Solana’s market cap is more than double that of Avalanche and Terra, which each have a market cap of $ 26 billion. Solana’s latest news search on Cointelegraph delivers a wide variety of institutional investments, from Solana Labs’ private token sale of $ 314 million in June to a September fundraiser of $ 18 million in September.

There is strong evidence of a growing ecosystem, as measured by investor appetites. However, to understand the success of Solana’s scalability solution, we need to evaluate its usage metrics.

A look at the number of active addresses in Solana DApps is a good place to start.

The most active dApps from Solana, Ethereum, Avalanche and Polygon during the 7 days. Source: DappRadar

Ethereum’s leading DApp by active addresses is Uniswap with 188,200. So Raydium’s 97,600 weekly users are pretty impressive considering it was only released 10 months ago.. Meanwhile, Uniswap was already valued at more than $ 4.3 billion in February 2021.

As for Solana’s NFT market, Magic Eden, its 58,400 weekly active addresses also make up more than half of Ethereum’s OpenSea, the absolute leader in the industry in terms of volume and user activity.

Avalanche user activity is heavily focused on the decentralized finance app Trader Joe, but its $ 715 million weekly volume pales in comparison to Uniswap’s $ 22.1 billion or $ 12.5 billion Raydium dollars. The same goes for Polygon, which has a $ 573 million deal on its QuickSwap DEX.

Solana has the third largest futures market

Solana currently has the third largest share of open futures, which is the most relevant metric in derivative contracts. This indicator aggregates the total number of contracts held by market participants regardless of recent business activity.

Solana futures add open interest. Source: CoinGlass

Despite the sharp decline since the high on November 8th to USD 1.9 billion, Solana ranks the third largest derivatives market in terms of size with the current open interest in futures of USD 860 million. For example, Binance Coin (BNB) futures are worth $ 520 million, followed by Terra (LUNA) at $ 430 million.

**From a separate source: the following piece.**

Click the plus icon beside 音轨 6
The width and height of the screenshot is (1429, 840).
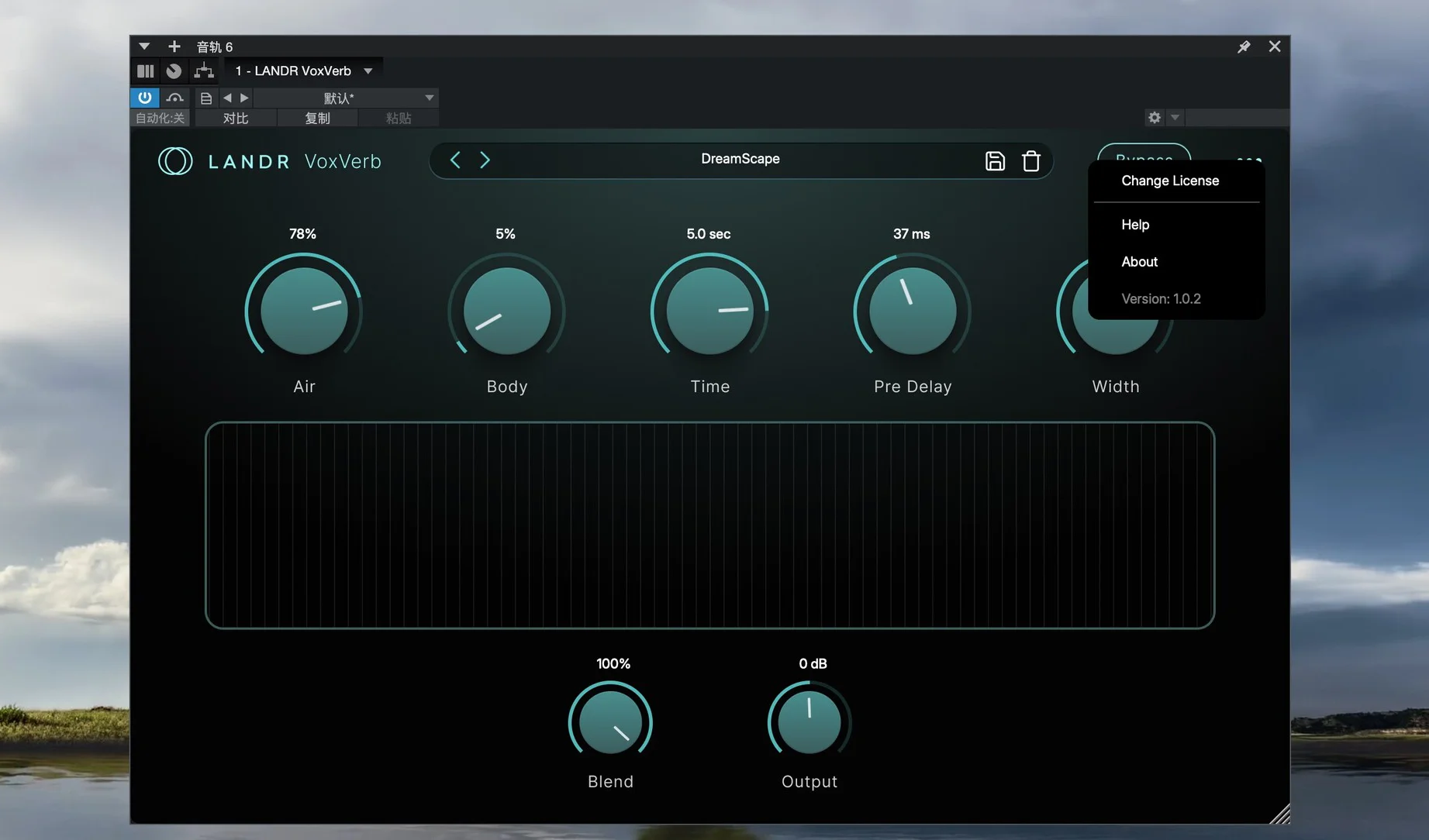[174, 46]
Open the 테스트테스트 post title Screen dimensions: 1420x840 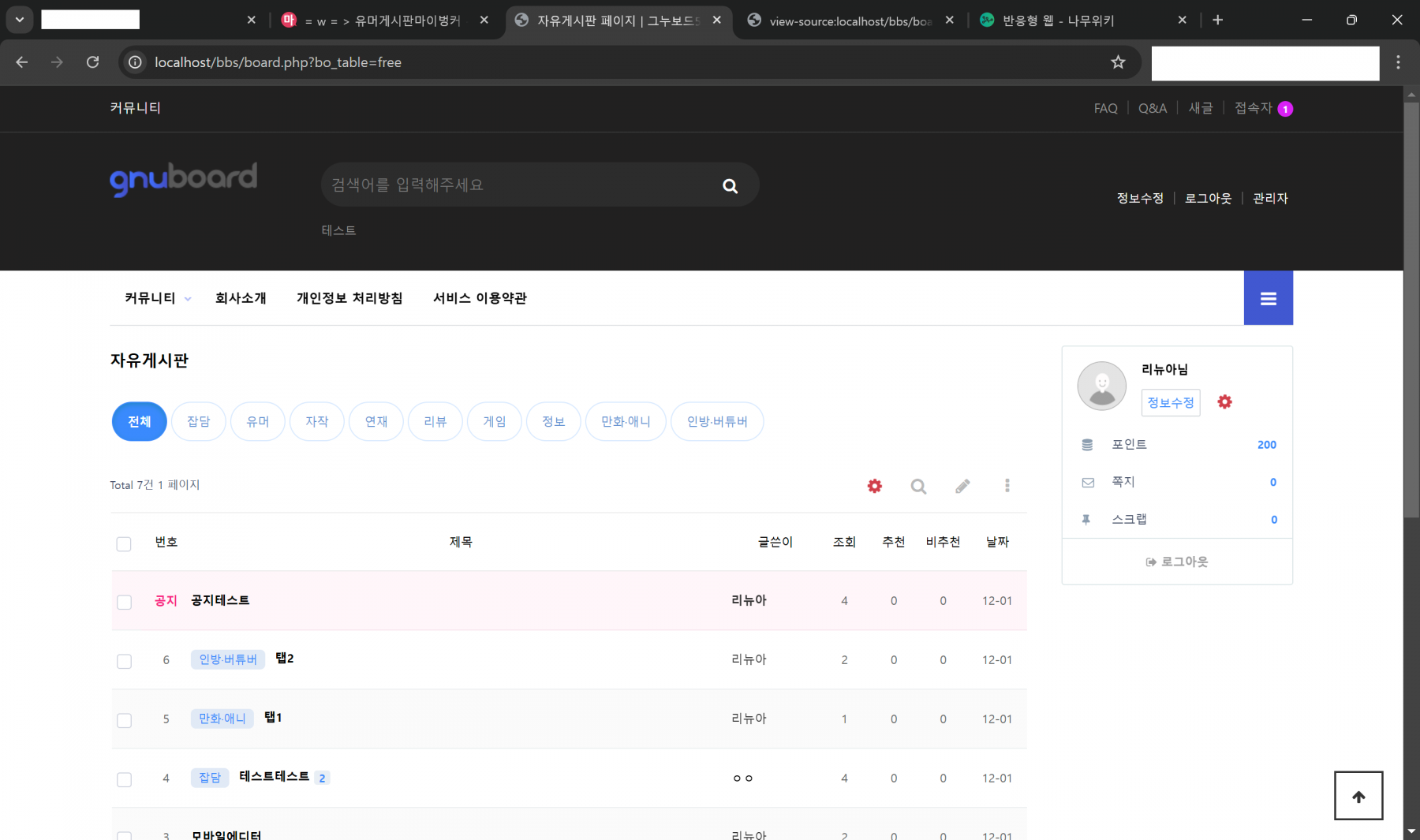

Solana leads the TVL, user and derivatives markets

Without doubt, There’s an impressive amount of activity emanating from Solana’s derivatives markets and on-chain data. The network’s TVL has grown 15x in the past six months, and Solana’s DApps users are nearly half of the users on the Ethereum network.

Solana appears to be quickly bridging the gap on three key metrics: TVL, active users, and derivatives markets. Competitors like Terra, Avalanche, and Polygon seem far behind, which may justify the market cap premium.

The views and opinions expressed here are solely those of author and do not necessarily reflect the views of Cointelegraph. Every investment and every commercial move involves risk. You need to do your own research when making a decision.